Akhir-akhir ini,pentas politik di Indonesia diramaikan oleh perseteruan yang melibatkan KPK dan Polri.Kasus ini mengingatkan kita (publik) pada kasus “Cicak vs Buaya” beberapa tahun sebelumnya yang juga melibatkan KPK dan Polri.
Kasus ini bermula saat KPK menetapkan Komjen Pol.Budi Gunawan(BG) sebagai tersangka.Padahal BG diajukan oleh presiden Jokowi ke DPR sebagai calon tunggal Kapolri untuk menggantikan Jendral Sutarman.Dan meski BG sudah ditetapkan sebagai tersangka,pencalonan BG sebagai Kapolri tetap di proses.Dalam sidang pleno DPR,DPR pun setuju dan menerima.Namun dalam hal ini karena BG jadi tersangka presiden Jokowi memutuskan menunda pelantikan BG sebagai Kapolri dan Jokowi lalu memberhentikan dengan hormat Jendral Sutarman dari jabatan Kapolri dan mengangkat Wakapolri Komjen Badrodin Haiti sebagai pelaksana tugas Kapolri.

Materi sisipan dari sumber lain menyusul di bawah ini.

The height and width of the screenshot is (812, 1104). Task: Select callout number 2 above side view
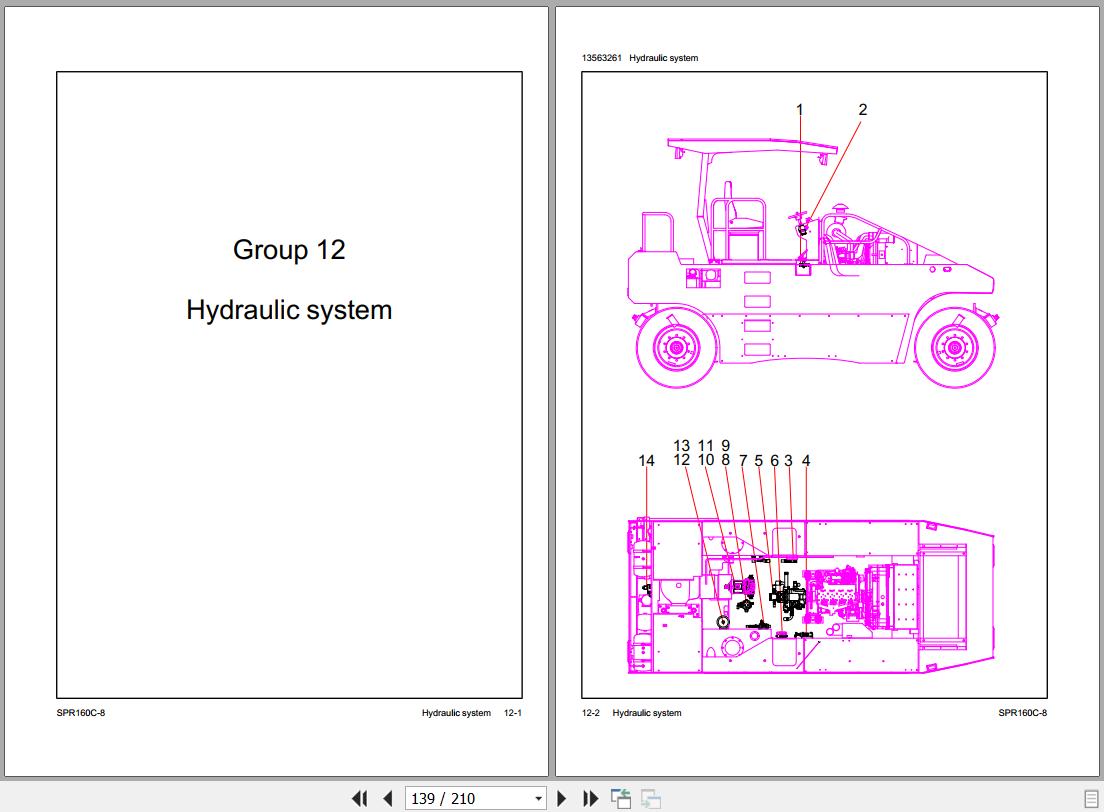[863, 110]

Dan setelah itu bermunculan upaya yang dianggap oleh publik sebagai balas dendam kepada KPK karena telah menjadikan BG sebagai tersangka.
Kisruh yang terjadi ini untuk kesekian kalinya membuktikan bahwa penegak hukum masih sarat dengan kepentingan,terutama kepentingan politik.Kisruh ini juga membuktikan betapa politik “saling sandera”terus terjadi.Masing-masing pihak mengetahui kelemahan atau cacat pihak lain.Semua ini lantas dijadikan alat tawar menawar demi kepentingan masing-masing jika pihak lain tidak sejalan maka cacatnya pun diungkap .
Jadi ada kesan kuat bahwa berbagai kasus seolah disimpan dan tidak diungkap untuk dijadikan alat tawar.Kasus-kasus itu dijadikan alat untuk mencegah pihak lain menggagalkan total kepetingan masing-masing pihak atau mencegah berbgai pihak lain atau mendorong pihak lain.Akhirnya disisi lain,kepentingan rakyat makin terpinggirkan.Rakyat makin sengsara.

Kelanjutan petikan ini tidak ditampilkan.